Suara Keheningan | Berita Karit | 3.03.2021

 + Maria Para Konfrater dan Para Frater Komisariat Karmel “Titus Brandsma”, Maumere, Indonesia Timur Yang terkasih dalam Kristus dan Bunda-Nya.

1. Salam sejahtera dalam kasih Tuhan dan Bunda-Nya, Maria. Waktu berjalan begitu cepat. Masa Prapaskah sebagai masa retret agung dan masa penuh rahmat sudah kita lewati bersama. Kita tentu sudah memanfaatkan 40 hari ini untuk mempersiapkan puncak perayaan penebusan kita.
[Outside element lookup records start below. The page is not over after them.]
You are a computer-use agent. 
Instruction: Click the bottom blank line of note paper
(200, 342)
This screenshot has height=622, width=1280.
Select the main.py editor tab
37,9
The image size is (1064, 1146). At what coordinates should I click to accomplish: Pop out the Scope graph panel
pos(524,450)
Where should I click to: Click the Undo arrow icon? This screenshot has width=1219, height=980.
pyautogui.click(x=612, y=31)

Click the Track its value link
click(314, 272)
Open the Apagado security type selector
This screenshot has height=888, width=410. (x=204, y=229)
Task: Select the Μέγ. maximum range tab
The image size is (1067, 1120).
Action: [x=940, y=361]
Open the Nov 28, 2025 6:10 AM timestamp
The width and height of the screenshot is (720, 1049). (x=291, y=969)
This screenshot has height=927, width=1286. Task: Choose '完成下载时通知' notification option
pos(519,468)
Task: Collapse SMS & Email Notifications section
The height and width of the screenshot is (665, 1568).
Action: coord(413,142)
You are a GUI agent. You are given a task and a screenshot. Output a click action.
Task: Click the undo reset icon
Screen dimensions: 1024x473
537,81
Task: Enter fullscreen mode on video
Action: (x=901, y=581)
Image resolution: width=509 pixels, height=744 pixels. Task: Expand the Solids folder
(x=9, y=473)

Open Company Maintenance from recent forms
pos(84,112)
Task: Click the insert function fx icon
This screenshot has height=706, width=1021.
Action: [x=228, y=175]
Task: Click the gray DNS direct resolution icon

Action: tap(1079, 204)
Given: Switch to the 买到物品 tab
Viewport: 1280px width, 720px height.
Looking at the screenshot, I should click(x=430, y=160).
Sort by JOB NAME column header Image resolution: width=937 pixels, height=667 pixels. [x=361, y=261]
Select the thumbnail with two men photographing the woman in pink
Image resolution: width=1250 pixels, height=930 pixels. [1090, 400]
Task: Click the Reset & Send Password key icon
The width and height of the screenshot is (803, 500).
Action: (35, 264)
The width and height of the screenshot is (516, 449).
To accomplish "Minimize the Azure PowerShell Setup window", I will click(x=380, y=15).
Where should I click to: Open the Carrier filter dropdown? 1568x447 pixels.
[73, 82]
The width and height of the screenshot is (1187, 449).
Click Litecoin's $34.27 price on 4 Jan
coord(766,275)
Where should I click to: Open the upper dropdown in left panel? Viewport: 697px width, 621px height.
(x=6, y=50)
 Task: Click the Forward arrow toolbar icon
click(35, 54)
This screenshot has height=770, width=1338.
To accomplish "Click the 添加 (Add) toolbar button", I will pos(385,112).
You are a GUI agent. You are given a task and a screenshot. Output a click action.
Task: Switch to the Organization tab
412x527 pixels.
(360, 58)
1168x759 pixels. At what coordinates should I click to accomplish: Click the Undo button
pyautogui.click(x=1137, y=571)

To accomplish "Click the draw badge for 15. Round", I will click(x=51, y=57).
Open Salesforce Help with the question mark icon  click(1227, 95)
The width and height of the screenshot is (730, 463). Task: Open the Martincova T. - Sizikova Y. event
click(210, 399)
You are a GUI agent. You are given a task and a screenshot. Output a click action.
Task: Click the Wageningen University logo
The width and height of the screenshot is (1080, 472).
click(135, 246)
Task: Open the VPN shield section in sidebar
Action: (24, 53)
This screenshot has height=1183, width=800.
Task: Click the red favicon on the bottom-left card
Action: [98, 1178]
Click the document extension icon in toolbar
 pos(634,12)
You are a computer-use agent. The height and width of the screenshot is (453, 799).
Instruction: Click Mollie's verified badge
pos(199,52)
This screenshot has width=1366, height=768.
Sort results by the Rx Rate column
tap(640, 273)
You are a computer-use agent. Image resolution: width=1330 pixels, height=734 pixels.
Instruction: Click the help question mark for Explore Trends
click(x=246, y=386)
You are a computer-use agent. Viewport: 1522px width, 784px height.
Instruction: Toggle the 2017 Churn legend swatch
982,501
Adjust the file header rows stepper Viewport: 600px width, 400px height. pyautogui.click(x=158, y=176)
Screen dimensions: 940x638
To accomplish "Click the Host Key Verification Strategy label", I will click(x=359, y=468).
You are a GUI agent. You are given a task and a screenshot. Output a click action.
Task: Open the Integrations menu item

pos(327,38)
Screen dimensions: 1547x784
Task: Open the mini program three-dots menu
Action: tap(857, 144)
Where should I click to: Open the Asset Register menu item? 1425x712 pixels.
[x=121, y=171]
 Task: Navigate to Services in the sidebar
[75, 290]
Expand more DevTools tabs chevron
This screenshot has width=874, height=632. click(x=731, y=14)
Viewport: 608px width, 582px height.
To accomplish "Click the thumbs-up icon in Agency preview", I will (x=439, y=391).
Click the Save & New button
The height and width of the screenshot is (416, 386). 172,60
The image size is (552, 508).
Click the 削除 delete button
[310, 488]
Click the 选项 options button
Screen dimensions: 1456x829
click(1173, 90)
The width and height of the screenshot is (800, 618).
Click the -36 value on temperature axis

Lalu, Kepemimpinan Provinsi, termasuk Komisariat Karmel Indonesia Timur juga akan berakhir. Kita sedang mempersiapkan diri untuk merayakan Pertemuan Persaudaraan kita. Kapitel Provinsi sudah diagendakan dan akan diadakan di Rumah Retret “St. Yosef”, Bedugul, Bali pada tanggal 22-28 Agustus 2021 mendatang. Surat saya pada kesempatan ini menjadi sapaan saya terakhir dalam periode kepemimpinan ini. Saya ingin menulis tentang Paskah dalam kaitan dengan semangat pelayanan kita, bertepatan dengan tahun 2021 sebagai Tahun Pelayanan. 

2. Tidak terasa pandemi virus corona (covid-19) sudah berlangsung lebih dari setahun. Tanpa kita duga, sebetulnya kita sudah membiasakan diri dan semakin terbiasa dengan situasi baru ini. Vaksinasi sedang berjalan. Semoga dalam waktu yang tidak terlalu lama lagi, pandemi ini segera berakhir. Patut untuk diakui bahwa di satu sisi, kita merasakan dampak buruk akibat covid-19. Namun disisi lain, kita mendapatkan banyak hikmah selama pandemi ini. Kita sudah dan sedang belajar untuk bersyukur dalam kesulitan, belajar membangun kesetiakawanan dengan sesama yang menderita dan tentu belajar melayani secara kreatif serta tepat sasaran. 

3. Paskah tahun ini, sebagaimana tahun yang lalu, terjadi dalam situasi khusus, yaitu: pandemi covid-19. Dengan demikian, kita merayakan sukacita Paskah di tengah “dukacita” karena pandemic. Kegembiraan kebangkitan Tuhan dimaknai di tengah “kesedihan” karena begitu banyak korban akibat virus corona. Namun, justru peristiwa Paskah membuka tabir misteri di balik nestapa ini. Secara khusus bagi kita para Karmelit, kita diundang untuk merefleksikan kembali arti sebuah pelayanan di tengah situasi yang demikian. Spirit hidup Kristiani yang bermutu, semangat hidup bakti yang mendalam, dan roh Karmel yang berkobar-kobar harus menjiwai setiap bentuk pelayanan kita. 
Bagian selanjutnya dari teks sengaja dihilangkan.